START DATASET EXCERPTS

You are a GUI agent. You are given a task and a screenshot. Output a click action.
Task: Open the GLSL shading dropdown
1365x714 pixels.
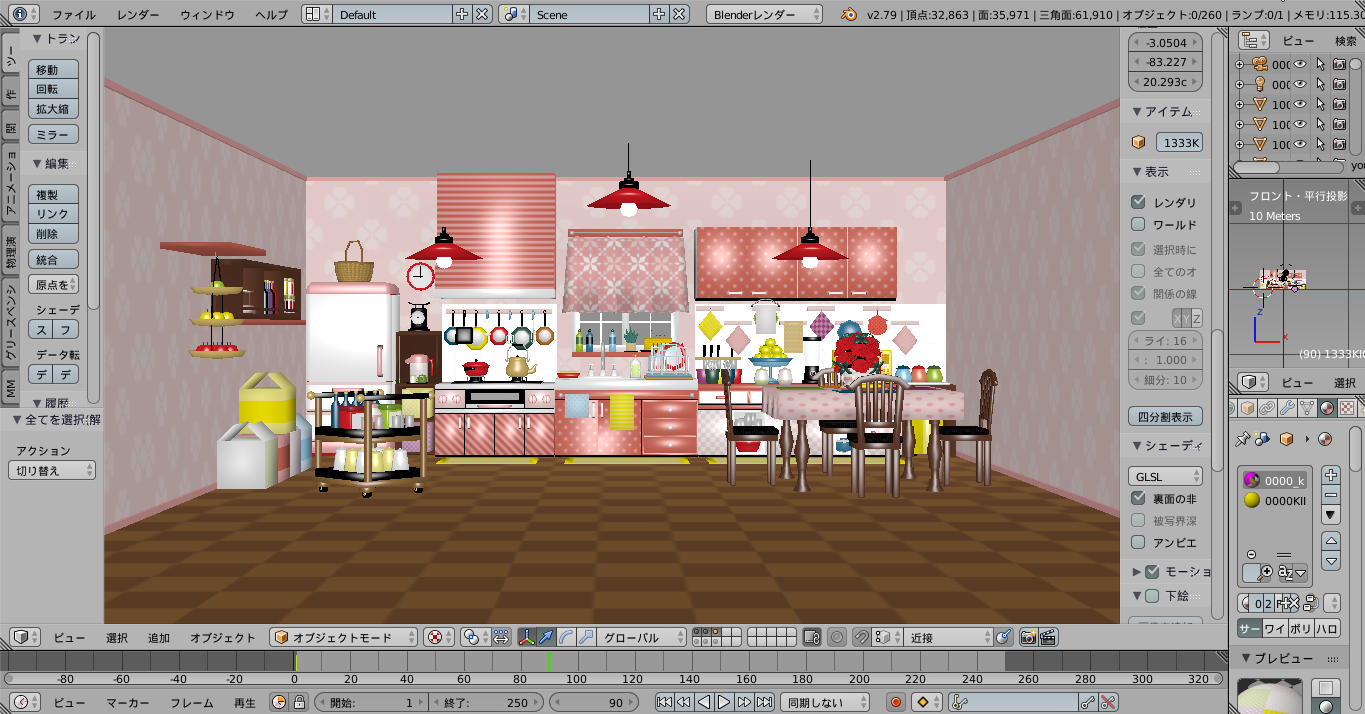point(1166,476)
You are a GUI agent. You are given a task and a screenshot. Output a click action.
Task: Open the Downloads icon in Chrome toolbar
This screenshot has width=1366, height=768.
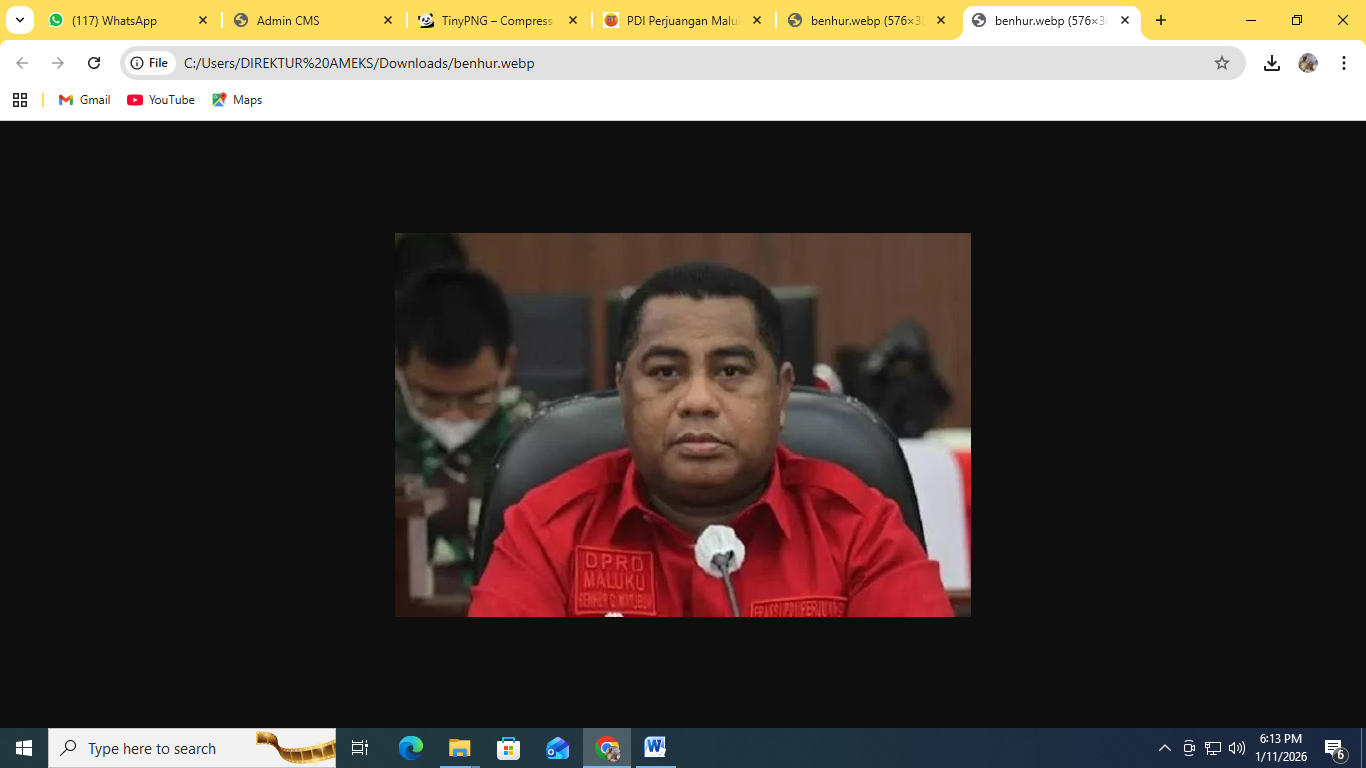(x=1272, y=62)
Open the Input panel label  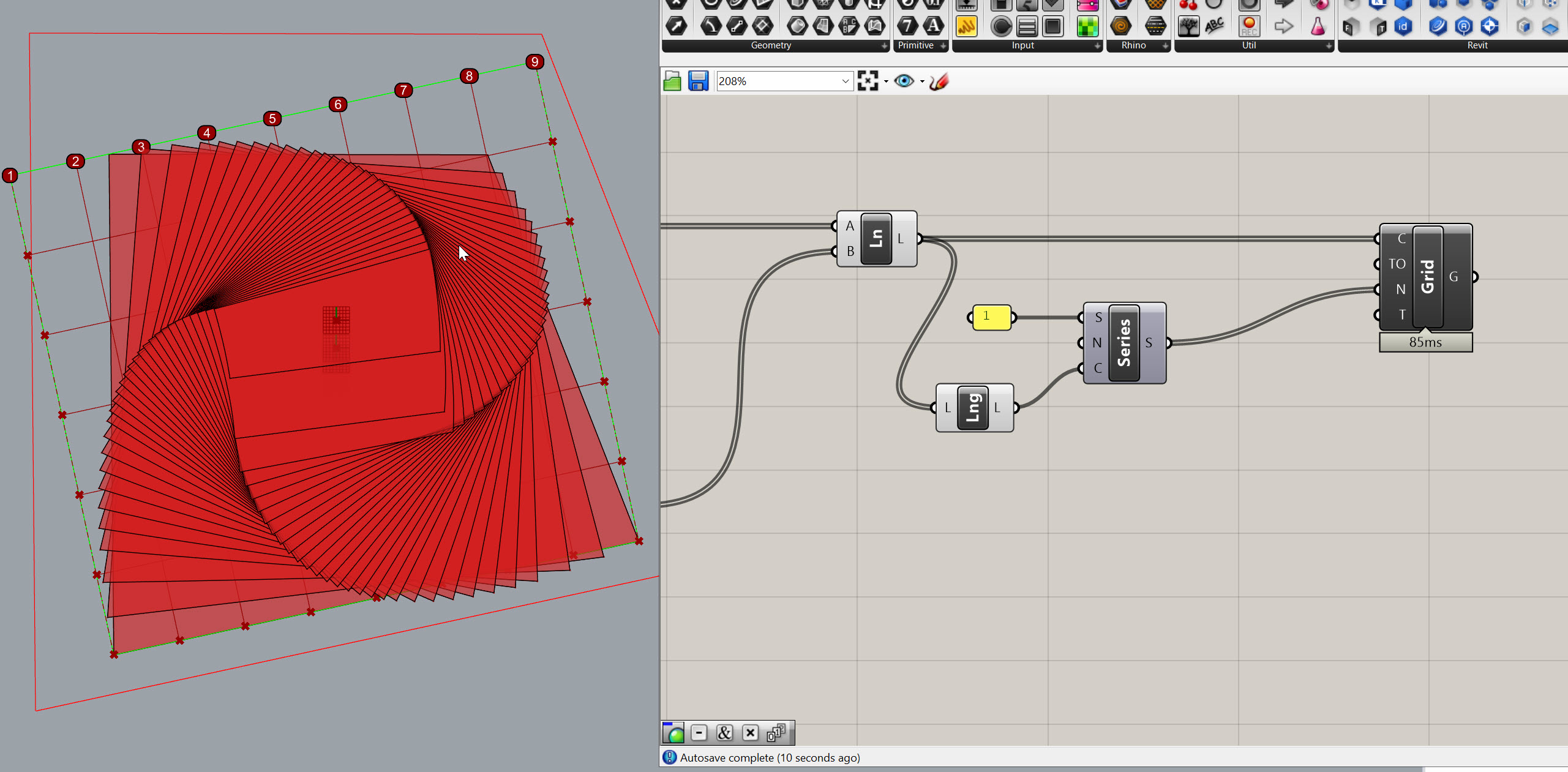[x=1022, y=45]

END DATASET EXCERPTS

AIM. Render the data from the beginning through the line containing "point(1166,476)" as a JSON list of strings, one string per line, omitting blank lines and leaving out the pictures.

ANSWER TO THIS EXERCISE.
[
  "You are a GUI agent. You are given a task and a screenshot. Output a click action.",
  "Task: Open the GLSL shading dropdown",
  "1365x714 pixels.",
  "point(1166,476)"
]